The Worm: A Short Story

Richmond Toddler has always been the chatty type, her grasp of language and her conversational ability at a mere 22 months has always amazed and delighted me in equal measures, but lately she has come out with some comedy comments that have given me a real glimpse into a “kids say the funniest things” future, which I have to say, I am loving already!

Last night, Richmond Daddy and Toddler and I were cordially invited to see in the New Year at the home of one of our very dear NCT friends.  She and her husband had suggested we come over late afternoon for our two little darlings to have time to play, have tea together, watch an episode of Postman Pat, then hop in the bath, drink their milk, and hopefully go to bed without any dramas so that we could then enjoy dinner and cracking open the bubbly to say hello there to 2013: we didn’t need to be asked twice and rocked up at 5.30pm ready to begin the evening’s festivities.

After playing nicely together and enjoying a bite to eat and a spot of Postman Pat – as per the planned agenda – we ran the bath and Allegra got in first and enjoyed a splash about.  Next in was little boy N, who is a couple of days older than Allegra and one of her NCT birth buddies (read, potential future husband :-))

N stood up in the bath for a bit before sitting down to join in with the splashing about, which gave Allegra ample opportunity to look him up and down and come to the realisation that he, well, umm, looked a bit “different” to her…. ummm, particularly in one specific and noticeable area.  You could see that she was having a good look, was slightly bemused, and was processing in her mind what she was seeing, in a bid to figure it all out, but she said nothing and then look away and continued playing happily with the bath toys and reminding me that despite being in the bath there was to be “no wash-y hair mummy, no wash-y hair” – which I was willing to go along with to avoid the screaming abdabs being performed in someone else’s house.  These days we “wash-y hair” about once a week because any more frequent will likely result in a serious breakdown in our mother-daughter relationship.  I digress…

So, the two of them had a lovely bath, after which they were dried, put into their nappies and PJs and dressing gowns, then brought downstairs for a bottle of milk before bedtime.
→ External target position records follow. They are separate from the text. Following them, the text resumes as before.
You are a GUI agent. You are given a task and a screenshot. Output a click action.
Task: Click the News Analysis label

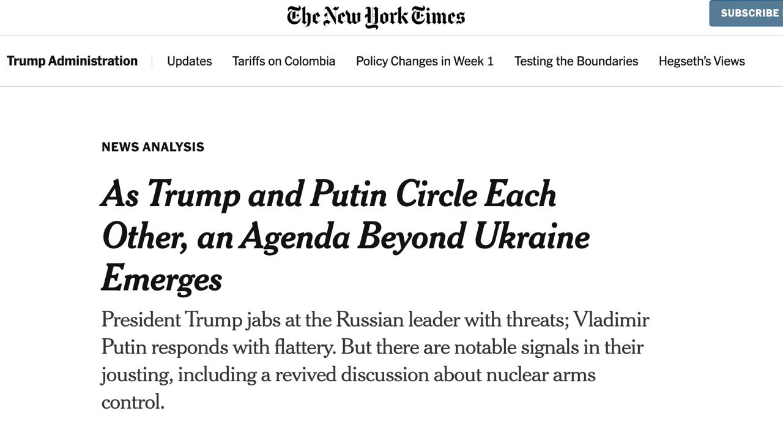point(153,147)
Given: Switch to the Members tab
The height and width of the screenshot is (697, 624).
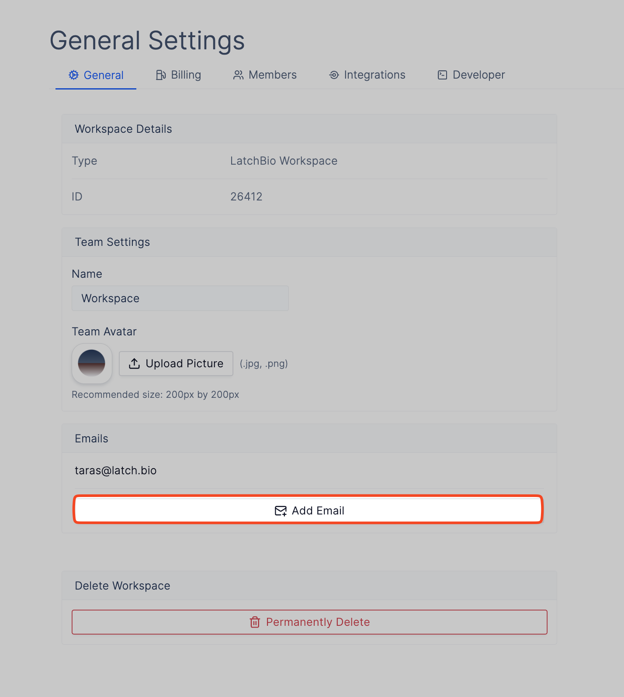Looking at the screenshot, I should tap(265, 75).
Back downstairs and Richmond Daddy enquired into how the bath had gone.  The conversation went like this:

Richmond Daddy (RD):  “So Allegra, did you and N have a nice bath together”

Richmond Toddler (RT):  “Yes Daddy.  Allegra and N had bath, but no wash-y hair Daddy”
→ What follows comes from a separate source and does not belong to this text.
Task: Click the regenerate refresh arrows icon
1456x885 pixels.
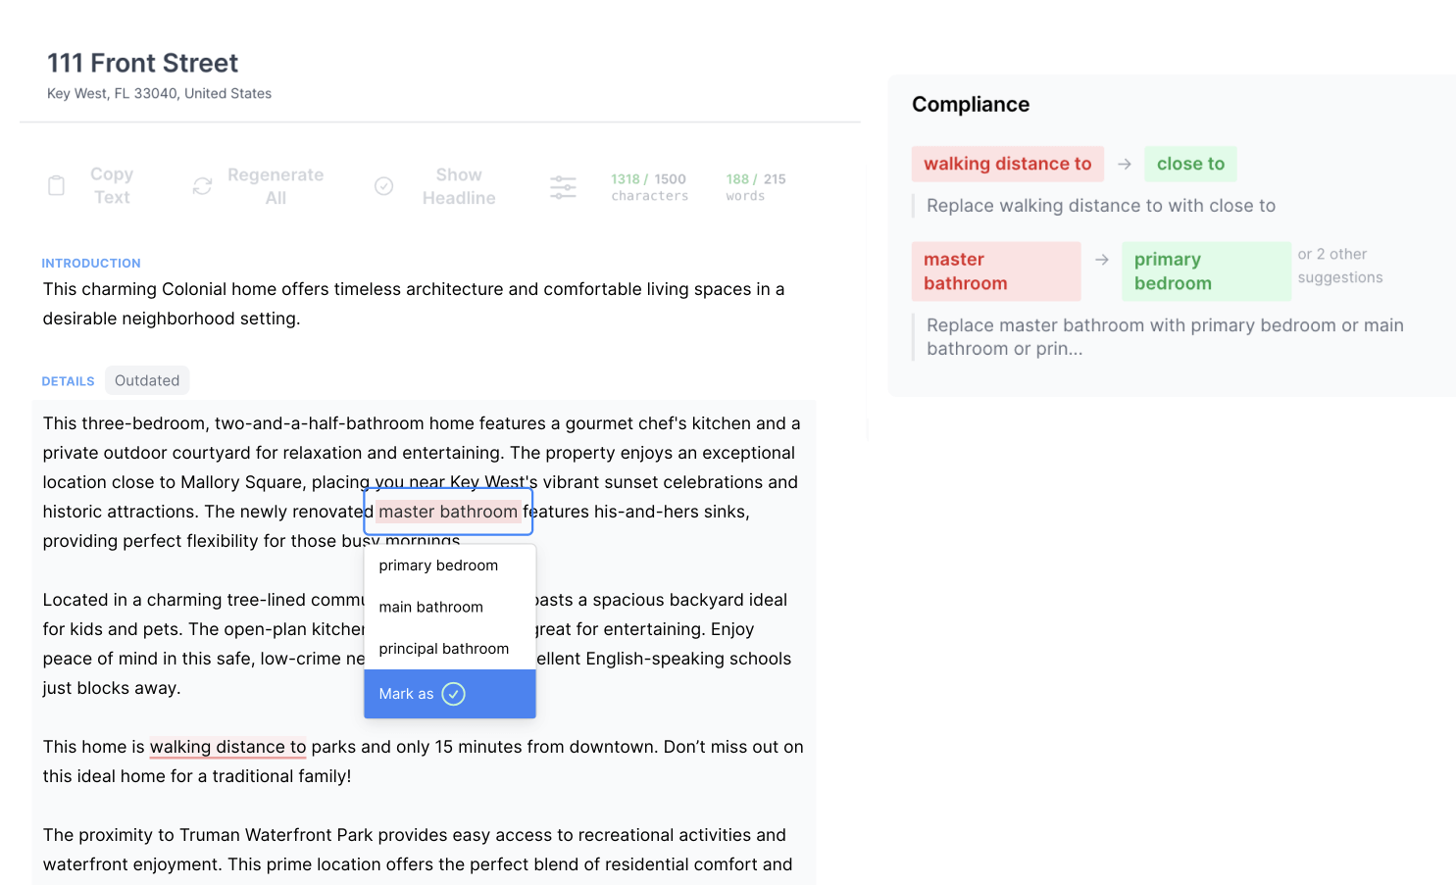Action: (202, 186)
RD:  “oh good, no wash-y hair, very good”

RT:  “no Daddy.  And N had a worm in his bottom Daddy…”

RD:  “pardon?!? N had a worm in his bottom*?!?”

RT:  “yes Daddy, a worm… in his bottom…” *then grabs crotch in move reminiscent of Michael Jackson circa 1983 and Billie Jean*

Cue RD and I falling about laughing in hysterics.

Comedy.

Happy New Year 🙂

*Note: Allegra has assumed (and stands so far uncorrected) that the word bottom can be applied to both your “actual” bottom and your err “front” bottom…
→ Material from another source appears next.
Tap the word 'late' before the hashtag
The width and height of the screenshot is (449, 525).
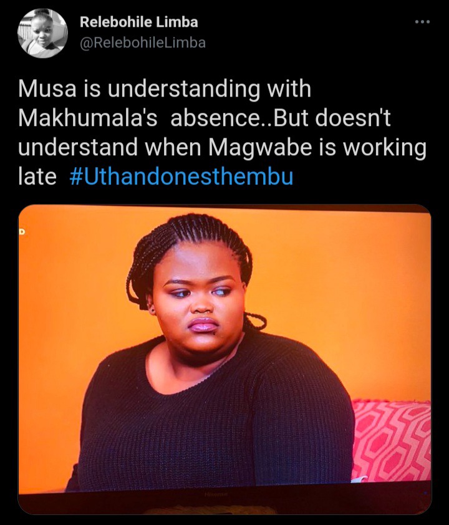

8 thoughts on “The Worm: A Short Story

  1. I am lying in bed reading this on my phone and I just had to read it aloud to Mr E cause it honestly made me burst out laughing. Very funny. Happy new year lovely x

    • ha ha thank you, yes it really was hilarious when she came out with it – so funny how they interpret stuff! am looking forward to many more comedy quotes from my little miss! Happy new year to you too x

    • It is brilliant 🙂 the other morning as we were washing her face she was rubbing her eyes and I asked if she had something in them and she said “yes mummy, bogeys in my eyes” – brilliant!xx

  2. Ahaha, I love this. Certain body parts become pretty fascinating at this age. Being a boy, Arlo is very used to the fact that he has a willy, but the look on his face when the penny dropped that my mum’s dog has one too was absolutely priceless.